Lawmakers have lately been seen dressed in similar attires and colors in House of Representatives (HoR) meetings.
During his swearing-in ceremony on December 26, Prime Minister Pushpa Kamal Dahal wore daura suruwal for the first time.
He even clarified about it during his speech in Parliament the next day. “I was never against daura suruwal and coat,” he said. “I did not see display of revolutionism bringing good results in elections. Those who wear it [daura suruwal] have won. Those who don’t have lost.”
The House erupted in laughter following his remarks.
Newly-elected HoR members took the oath of office and secrecy in their traditional attires, showcasing Nepal’s ethnic diversity. CPN-UML, however, had asked its male lawmakers to wear daura suruwal and female lawmakers to wear sari.
UML Chairman Oli and CPN (Maoist Center) Chairman Dahal were both seen wearing red mufflers during the lawmakers’ swearing-in ceremony in Parliament. Rastriya Prajatantra Party Chairman Rajendra Lingden sported a red sweater.
Sharing a light moment with leaders after the ceremony, National Assembly Chairperson Ganesh Timilsina even joked about how he saw red all around him.
Female lawmakers from UML have lately been wearing blue sari to Parliament. UML Chairman Oli and his wife Radhika Shakya had gifted blue saris to newly-elected female lawmakers from the party on December 22. Shakya had invited the lawmakers to their residence after the swearing-in ceremony and gifted them blue saris.
The female lawmakers wore the blue saris during the first House meeting on January 9 and also during PM Dahal’s floor test a day later.

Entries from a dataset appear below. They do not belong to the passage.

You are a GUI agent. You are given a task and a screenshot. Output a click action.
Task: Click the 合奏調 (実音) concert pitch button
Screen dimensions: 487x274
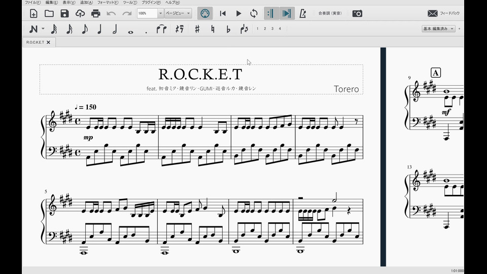click(x=330, y=13)
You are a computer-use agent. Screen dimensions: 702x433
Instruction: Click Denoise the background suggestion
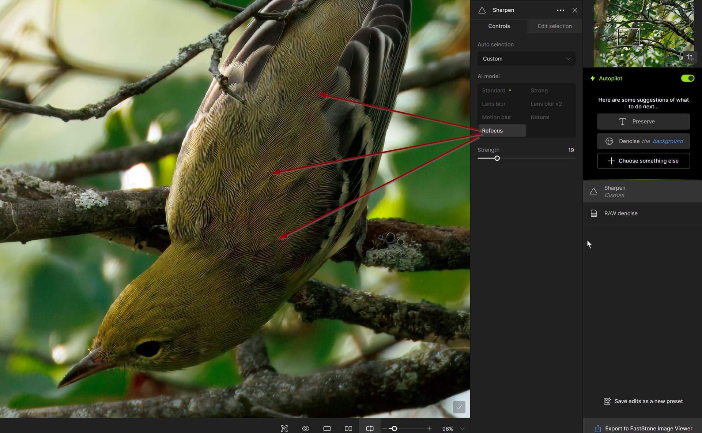643,141
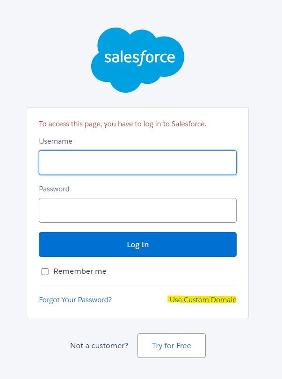This screenshot has width=282, height=379.
Task: Click the Remember me label text
Action: point(80,271)
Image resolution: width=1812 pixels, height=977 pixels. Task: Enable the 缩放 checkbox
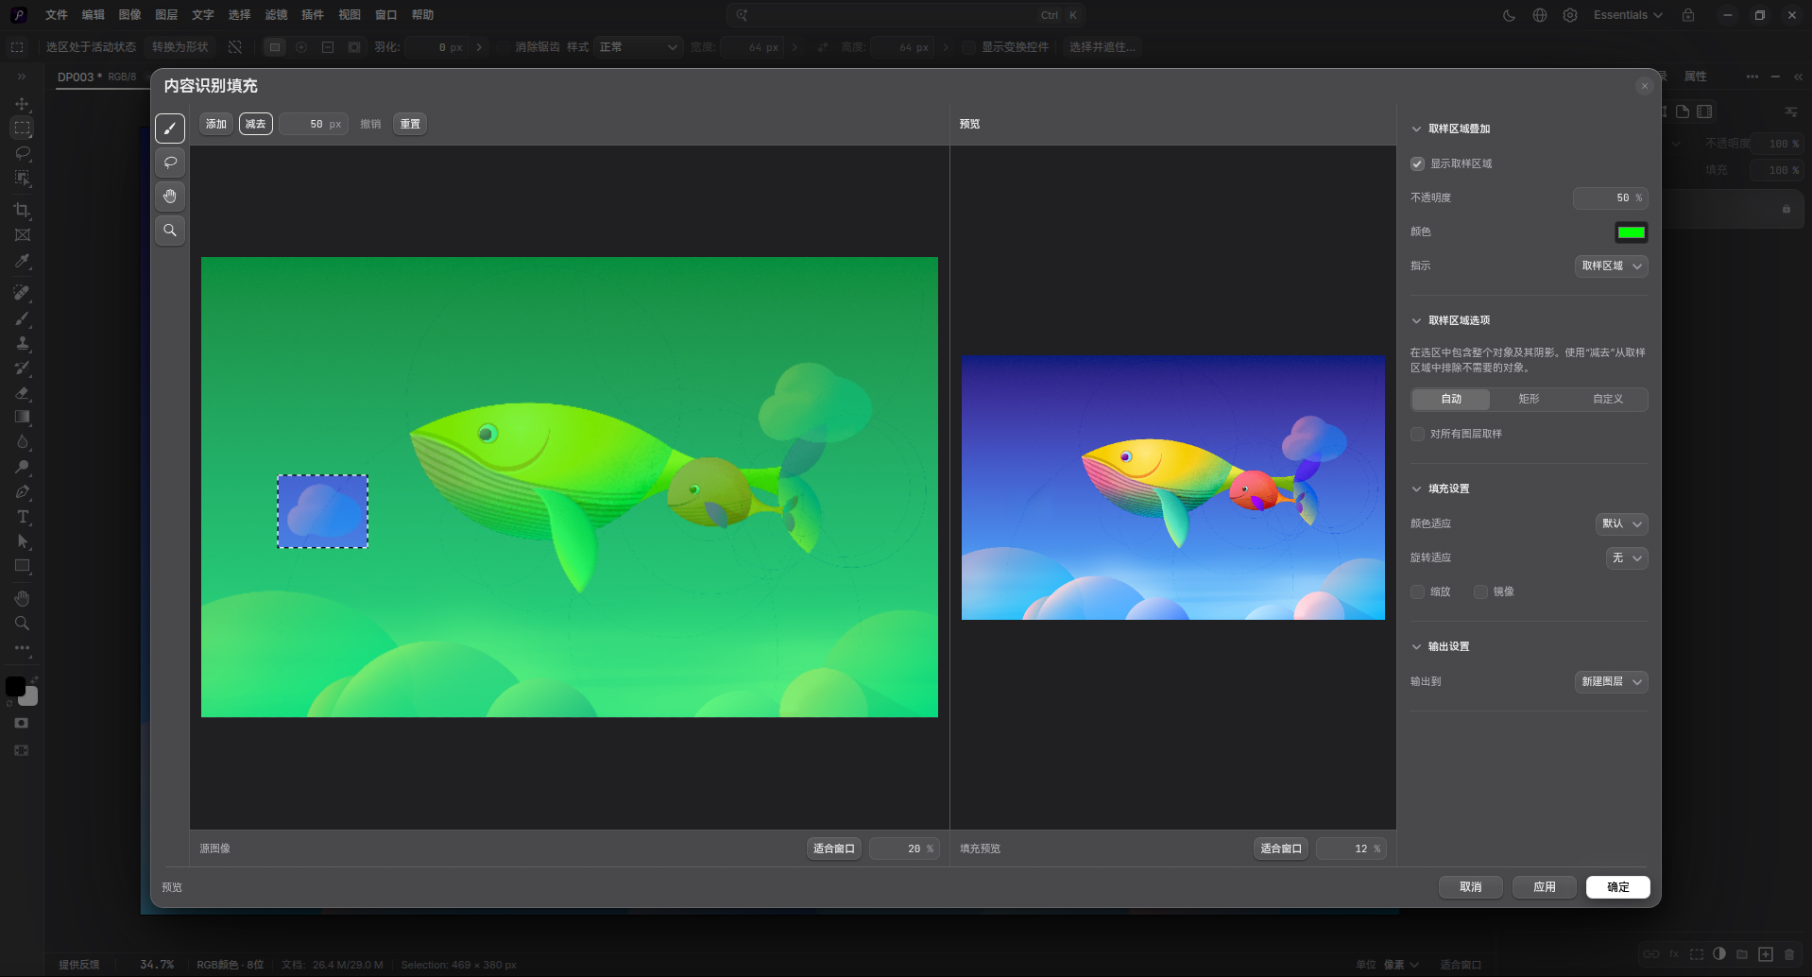click(1417, 592)
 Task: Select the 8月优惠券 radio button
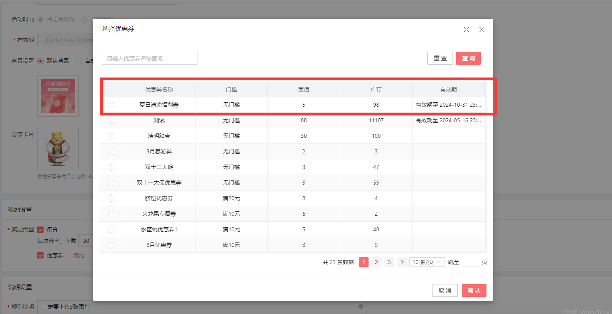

When the House meeting on January 10 was postponed from 11 AM to 1 PM, some female lawmakers took the opportunity to discuss saris too. Nepali Congress lawmakers Arju Rana Deuba and Manju Khand inquired with female lawmakers from UML about their saris. UML lawmaker Sarita Bhusal told them that they had received the saris as gifts.
Red muffler seems to be another favorite with lawmakers these days, with most male and some female lawmakers seen wearing red mufflers in House meetings.